Elimination. The bottom four chefs all had execution problems. Ptom tells Stephen that if "Cleveland rocks," his dish certainly didn't. I don't know who puts these terrible puns and attempts at acerbic wit into Ptom's scripts, but I wish they'd stop. He can't sell them. That's not an insult; he does well when he's simply explaining his reaction to something. They need to just let him be direct, and stop trying to make him a showman. Jacqueline's mousse was completely terrible. The only thing John represented was a first-year pastry student. Tim could have done a better job with his fish and a much better job representing his region. We go over to Padma for the chop. John. Please pack your knives and go. I sure am glad that there's a dessert iteration of this show coming up, because the contestants in this main version prove over and over again how hard they suck at it. Except for my girl Carla. Hootie!

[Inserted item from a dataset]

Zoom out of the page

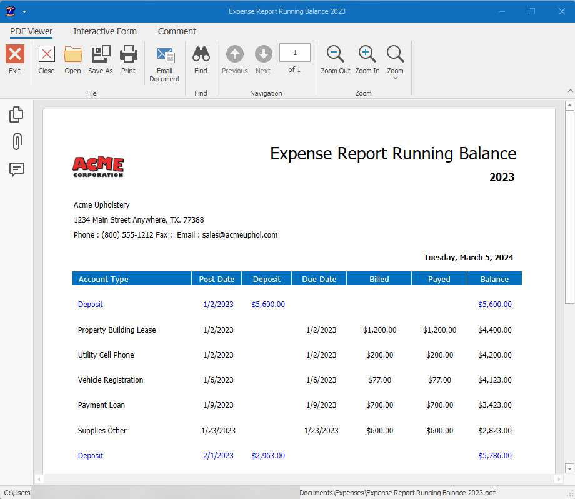(x=335, y=59)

John thanks the judges for the opportunity, and leaks some tears in his final interview. Aw. He admits that making a dessert on this show is always a big risk, which is why I wonder why he chose to take that risk on the first challenge. Play to your strengths first - then prove you can go outside of your comfort zone. He gets good-bye hugs back in the Kitchen, and tells us that he feels like he's let down his family and supporters back home. Oh, I wouldn't say that, necessarily. Some people just aren't cut out for this kind of contest; it doesn't mean they can't cook. Still, I have to admit that not having to look at giant, nasty dreads for the rest of the season is a definite perk.
This season on Top Chef: Washington. Running. Cooking. Holy shitballs. Yelling. Fighting. The CIA. This time, it is that CIA. Baseball. Boats. Rambunctious children. Crying. Cursing. Astronauts. Mike, for some inconceivable reason. Nancy Pelosi. Angelo is "literally going to be a sniper". AAAAAAAAAAAAAAAAAAAAAAAAAAAAAAH! That's it. I've decided that every time someone misuses literally, they owe me a dollar. I'll be a millionaire in five years.
Overall Grade: B
3 comments:
It's probably both complimentary and sad that I actually look forward to your recaps as much as I do the show. :D
I wanted to not be shallow about John's hair, but I kept thinking about its uncontrolled state and the proximity to food, and... yeah. I'm shallow. Sadly, he probably would've been interesting to watch otherwise; I usually like the weirdos.
Angelo is in for a big disappointment about the whole "win every challenge" thing, I imagine. I actually am not sure yet if he's really an asshole or just really cocky, though. I'm sure it'll become clear soon enough.
For what it's worth, over on the Bravo blogs, every judge mentioned Arnold's kaffir lime and basil cake as being excellent. Could there be a new, more Skittles-flavored Carla? :)
It's probably both complimentary and sad that I actually look forward to your recaps as much as I do the show. :D
Aw, thank you! Let's hope the season gives us some good material to analyze.
I wanted to not be shallow about John's hair, but I kept thinking about its uncontrolled state and the proximity to food, and... yeah. I'm shallow.
Someone with horrible hair can still have talent and a terrific personality, but yeah... There's that hair.
For what it's worth, over on the Bravo blogs, every judge mentioned Arnold's kaffir lime and basil cake as being excellent.
Ah, thanks for that. I watched a little of the extended judging, but never really take the time to read the judges' blogs.